Actuellement, la commercialisation en Europe de produits alimentaires issus d’animaux clonés est soumise au règlement Novel Food sur les nouveaux aliments et ingrédients alimentaires, adopté en 1997, un an après le clonage de la brebis Dolly. Tout nouvel aliment doit, à ce titre, faire l’objet d’une autorisation de mise sur le marché à la suite d’une évaluation scientifique des risques sanitaires. Mais jusqu’à présent, aucune entreprise n’a demandé une telle autorisation. En revanche, les Etats membres ont le droit d’importer depuis des pays tiers du matériel reproducteur d’animaux clonés, notamment sperme et embryons, de même que des descendants, qui se retrouvent très probablement dans nos assiettes.

« Les animaux clonés coûtent très chers à produire, entre 15 000 et 20 000 euros. Ils ne sont donc pas destinés à la consommation – même s’ils finissent leur vie à l’abattoir –, mais à la reproduction : leur matériel reproductif est utilisé pour l’insémination artificielle de nombreux autres animaux, explique Camille Perrin. Ce sont donc les descendants, qui eux ne sont pas des clones, qui sont utilisés pour l’alimentation sans la moindre transparence ni traçabilité. »

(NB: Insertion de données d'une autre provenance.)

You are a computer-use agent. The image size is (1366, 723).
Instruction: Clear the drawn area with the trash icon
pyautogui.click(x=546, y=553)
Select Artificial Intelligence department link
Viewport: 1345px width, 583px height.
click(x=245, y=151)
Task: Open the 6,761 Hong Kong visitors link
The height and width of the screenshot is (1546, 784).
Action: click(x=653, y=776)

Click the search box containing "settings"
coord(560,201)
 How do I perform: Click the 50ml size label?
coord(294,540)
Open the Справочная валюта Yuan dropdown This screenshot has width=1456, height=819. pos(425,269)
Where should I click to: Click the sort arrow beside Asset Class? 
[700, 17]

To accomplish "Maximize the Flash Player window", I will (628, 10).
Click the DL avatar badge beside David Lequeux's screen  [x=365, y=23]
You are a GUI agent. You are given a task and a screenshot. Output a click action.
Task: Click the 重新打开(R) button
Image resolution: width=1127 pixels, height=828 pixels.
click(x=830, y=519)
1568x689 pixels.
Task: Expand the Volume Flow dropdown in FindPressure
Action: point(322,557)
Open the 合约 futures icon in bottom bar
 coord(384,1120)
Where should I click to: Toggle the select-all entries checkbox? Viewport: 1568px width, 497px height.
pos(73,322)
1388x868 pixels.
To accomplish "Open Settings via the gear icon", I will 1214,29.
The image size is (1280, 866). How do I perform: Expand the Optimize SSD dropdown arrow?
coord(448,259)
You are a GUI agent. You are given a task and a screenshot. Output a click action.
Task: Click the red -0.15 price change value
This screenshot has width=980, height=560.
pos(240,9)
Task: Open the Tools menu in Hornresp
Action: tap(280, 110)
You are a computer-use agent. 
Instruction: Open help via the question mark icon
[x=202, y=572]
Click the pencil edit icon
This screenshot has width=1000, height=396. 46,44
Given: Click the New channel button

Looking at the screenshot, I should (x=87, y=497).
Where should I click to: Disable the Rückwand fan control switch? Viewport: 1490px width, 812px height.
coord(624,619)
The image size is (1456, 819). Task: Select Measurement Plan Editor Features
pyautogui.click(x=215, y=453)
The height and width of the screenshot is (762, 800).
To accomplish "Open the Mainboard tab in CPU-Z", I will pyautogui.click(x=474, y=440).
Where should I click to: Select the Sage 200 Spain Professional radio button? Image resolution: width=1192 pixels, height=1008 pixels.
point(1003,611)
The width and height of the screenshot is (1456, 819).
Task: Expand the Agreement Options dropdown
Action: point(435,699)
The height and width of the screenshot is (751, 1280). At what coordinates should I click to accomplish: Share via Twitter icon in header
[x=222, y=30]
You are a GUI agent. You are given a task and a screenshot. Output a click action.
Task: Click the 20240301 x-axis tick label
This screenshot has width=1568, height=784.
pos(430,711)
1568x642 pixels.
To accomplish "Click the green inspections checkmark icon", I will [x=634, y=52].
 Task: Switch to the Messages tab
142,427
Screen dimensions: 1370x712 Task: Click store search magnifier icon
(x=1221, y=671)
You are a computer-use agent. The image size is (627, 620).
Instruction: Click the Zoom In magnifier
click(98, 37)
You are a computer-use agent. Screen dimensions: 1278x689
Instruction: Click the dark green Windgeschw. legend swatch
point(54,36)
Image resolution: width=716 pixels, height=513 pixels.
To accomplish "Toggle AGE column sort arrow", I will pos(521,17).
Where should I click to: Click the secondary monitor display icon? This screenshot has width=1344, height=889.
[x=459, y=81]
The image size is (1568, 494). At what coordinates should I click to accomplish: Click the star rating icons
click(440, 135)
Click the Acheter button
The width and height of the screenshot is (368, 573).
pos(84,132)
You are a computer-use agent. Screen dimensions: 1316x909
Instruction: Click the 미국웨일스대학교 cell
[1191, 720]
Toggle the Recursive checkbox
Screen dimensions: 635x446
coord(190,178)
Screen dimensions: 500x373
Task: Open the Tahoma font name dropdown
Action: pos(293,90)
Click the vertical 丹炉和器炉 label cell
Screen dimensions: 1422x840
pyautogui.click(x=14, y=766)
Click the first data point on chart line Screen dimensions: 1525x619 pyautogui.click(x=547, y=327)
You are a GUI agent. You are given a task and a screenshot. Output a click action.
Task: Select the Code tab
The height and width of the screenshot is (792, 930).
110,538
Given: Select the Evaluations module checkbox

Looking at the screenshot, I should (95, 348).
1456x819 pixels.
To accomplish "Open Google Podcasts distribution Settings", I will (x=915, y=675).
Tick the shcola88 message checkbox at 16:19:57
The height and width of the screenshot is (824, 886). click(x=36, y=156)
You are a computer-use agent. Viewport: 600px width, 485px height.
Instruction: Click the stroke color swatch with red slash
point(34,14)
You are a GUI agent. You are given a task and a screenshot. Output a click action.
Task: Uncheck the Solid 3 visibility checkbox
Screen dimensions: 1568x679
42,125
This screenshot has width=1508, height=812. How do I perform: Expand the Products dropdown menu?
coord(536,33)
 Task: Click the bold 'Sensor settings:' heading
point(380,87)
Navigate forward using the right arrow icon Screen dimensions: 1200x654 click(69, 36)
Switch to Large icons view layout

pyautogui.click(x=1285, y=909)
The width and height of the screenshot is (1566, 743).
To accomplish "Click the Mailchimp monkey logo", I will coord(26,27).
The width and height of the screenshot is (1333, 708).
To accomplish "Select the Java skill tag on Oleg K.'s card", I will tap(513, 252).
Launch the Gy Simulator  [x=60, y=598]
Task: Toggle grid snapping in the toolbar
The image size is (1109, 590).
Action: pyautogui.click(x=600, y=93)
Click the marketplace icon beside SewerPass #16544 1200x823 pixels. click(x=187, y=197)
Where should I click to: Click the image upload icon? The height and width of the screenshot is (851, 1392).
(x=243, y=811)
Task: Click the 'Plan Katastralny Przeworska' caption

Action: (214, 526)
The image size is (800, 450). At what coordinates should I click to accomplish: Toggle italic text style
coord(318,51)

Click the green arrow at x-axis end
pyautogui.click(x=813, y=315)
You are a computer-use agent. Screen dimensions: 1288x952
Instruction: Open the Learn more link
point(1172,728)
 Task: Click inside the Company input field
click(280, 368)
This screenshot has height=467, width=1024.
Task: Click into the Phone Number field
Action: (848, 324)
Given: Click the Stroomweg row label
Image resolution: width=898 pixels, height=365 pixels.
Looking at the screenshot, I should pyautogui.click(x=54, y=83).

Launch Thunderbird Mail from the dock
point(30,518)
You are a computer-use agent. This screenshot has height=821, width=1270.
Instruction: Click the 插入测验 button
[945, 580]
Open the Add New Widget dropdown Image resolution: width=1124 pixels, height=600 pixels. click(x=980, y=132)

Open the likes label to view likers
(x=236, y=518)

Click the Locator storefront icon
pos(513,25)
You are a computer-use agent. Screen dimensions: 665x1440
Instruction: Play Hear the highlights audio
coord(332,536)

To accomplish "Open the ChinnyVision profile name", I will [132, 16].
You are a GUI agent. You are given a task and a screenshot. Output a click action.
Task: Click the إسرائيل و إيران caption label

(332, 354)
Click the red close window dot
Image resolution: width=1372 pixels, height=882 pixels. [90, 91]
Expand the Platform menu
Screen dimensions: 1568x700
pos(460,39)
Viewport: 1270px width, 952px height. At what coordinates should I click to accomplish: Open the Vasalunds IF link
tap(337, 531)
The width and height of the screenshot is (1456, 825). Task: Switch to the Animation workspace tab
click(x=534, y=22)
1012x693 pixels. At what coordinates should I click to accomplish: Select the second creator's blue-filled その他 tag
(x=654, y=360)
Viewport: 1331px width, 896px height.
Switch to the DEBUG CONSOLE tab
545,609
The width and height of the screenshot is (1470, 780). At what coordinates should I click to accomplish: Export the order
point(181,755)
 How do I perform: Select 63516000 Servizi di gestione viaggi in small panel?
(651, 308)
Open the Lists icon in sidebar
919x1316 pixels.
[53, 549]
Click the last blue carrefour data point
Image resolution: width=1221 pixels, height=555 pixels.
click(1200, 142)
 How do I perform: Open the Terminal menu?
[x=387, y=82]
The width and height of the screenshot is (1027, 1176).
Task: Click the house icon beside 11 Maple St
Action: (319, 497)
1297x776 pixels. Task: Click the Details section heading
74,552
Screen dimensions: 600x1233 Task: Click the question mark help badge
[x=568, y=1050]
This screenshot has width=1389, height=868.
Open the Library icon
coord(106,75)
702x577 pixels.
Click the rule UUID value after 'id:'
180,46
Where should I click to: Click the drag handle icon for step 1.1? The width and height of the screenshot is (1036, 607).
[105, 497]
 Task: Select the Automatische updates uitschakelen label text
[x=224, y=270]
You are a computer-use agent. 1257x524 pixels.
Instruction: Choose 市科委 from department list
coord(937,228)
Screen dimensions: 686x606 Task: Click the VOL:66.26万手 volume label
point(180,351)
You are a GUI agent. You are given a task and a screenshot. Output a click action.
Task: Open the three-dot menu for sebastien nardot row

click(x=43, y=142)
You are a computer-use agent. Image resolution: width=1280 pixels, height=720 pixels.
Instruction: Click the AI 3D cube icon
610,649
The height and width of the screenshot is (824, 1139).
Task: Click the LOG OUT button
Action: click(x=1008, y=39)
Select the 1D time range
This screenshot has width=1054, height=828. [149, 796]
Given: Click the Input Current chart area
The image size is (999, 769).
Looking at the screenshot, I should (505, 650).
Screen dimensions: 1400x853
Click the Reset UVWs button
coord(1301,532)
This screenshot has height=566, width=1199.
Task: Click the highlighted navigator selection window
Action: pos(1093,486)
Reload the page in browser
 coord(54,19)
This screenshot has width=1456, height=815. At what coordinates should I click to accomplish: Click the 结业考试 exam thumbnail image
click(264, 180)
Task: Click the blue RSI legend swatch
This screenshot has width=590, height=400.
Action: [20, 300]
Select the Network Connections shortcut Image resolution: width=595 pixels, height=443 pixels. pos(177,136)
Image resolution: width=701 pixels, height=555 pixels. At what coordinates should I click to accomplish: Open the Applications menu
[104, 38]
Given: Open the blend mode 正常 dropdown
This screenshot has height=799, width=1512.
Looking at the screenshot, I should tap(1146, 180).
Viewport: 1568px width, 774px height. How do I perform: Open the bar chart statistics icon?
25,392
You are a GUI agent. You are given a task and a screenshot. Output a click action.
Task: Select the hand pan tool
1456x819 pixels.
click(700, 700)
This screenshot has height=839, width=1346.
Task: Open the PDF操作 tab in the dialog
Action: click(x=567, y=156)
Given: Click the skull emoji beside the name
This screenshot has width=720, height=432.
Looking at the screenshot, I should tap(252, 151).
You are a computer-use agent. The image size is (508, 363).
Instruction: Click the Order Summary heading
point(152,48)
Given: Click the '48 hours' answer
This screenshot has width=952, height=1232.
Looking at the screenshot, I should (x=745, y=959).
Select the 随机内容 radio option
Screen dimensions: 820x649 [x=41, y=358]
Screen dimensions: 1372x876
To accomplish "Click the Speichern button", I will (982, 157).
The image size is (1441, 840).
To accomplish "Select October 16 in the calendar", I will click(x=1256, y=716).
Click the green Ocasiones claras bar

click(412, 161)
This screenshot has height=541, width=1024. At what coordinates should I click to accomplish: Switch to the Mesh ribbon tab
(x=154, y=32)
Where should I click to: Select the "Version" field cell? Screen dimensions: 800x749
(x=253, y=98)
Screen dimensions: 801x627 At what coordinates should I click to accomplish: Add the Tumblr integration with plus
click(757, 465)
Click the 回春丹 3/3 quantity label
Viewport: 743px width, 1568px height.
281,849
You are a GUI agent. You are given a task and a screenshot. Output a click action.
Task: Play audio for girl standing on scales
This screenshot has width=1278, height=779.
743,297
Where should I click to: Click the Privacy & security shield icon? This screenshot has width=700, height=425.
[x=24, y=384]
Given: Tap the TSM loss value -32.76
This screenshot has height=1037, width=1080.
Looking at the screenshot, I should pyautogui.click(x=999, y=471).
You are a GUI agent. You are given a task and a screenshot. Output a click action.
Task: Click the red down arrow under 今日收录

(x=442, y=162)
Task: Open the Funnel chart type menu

Faute de recensements obligatoires au niveau mondial, il n’existe pas de chiffre fiable sur le nombre d’animaux clonés, des bovins pour la majorité, développés principalement aux Etats-Unis, au Canada, en Argentine, au Brésil ou en Nouvelle-Zélande. Ni sur le nombre de descendants et les quantités de produits qui en sont issus. L’Union européenne importe chaque année 300 000 tonnes de viande bovine, mais sans que l’on connaisse la part provenant du clonage.

Hostilité du Conseil et de la Commission

En 2008, l’Union européenne avait entrepris de légiférer sur ce dossier lors de la révision du règlement Novel Food, devenu obsolète. Mais les débats avaient été bloqués sur la question de l’utilisation de la progéniture d’animaux clonés dans les produits alimentaires. En 2013, la Commission a scindé le sujet en deux : d’une part, une révision du règlement Novel Food, qui doit être votée par le Parlement à la fin du mois d’octobre et qui portera entre autres sur les clones mais pas leurs descendants ; et d’autre part, une législation spécifiquement consacrée au clonage.

Ce dernier texte, malgré le vote sans équivoque du Parlement, risque de se voir rapidement bloqué. Il doit en effet être examiné en Conseil des ministres – où de nombreux Etats y sont opposés pour ne pas indisposer leurs partenaires commerciaux et éviter des représailles devant l’Organisation mondiale du commerce – puis revenir devant la Commission, très hostile à la version adoptée par les eurodéputés. « En cas de blocage persistant, le texte final pourrait être édulcoré ou même tout simplement retiré », craint Camille Perrin. « La discussion sera dure, mais il n’est pas impossible que les opinions publiques des différents pays membres se mobilisent », veut croire, de son côté, Mme Rivasi.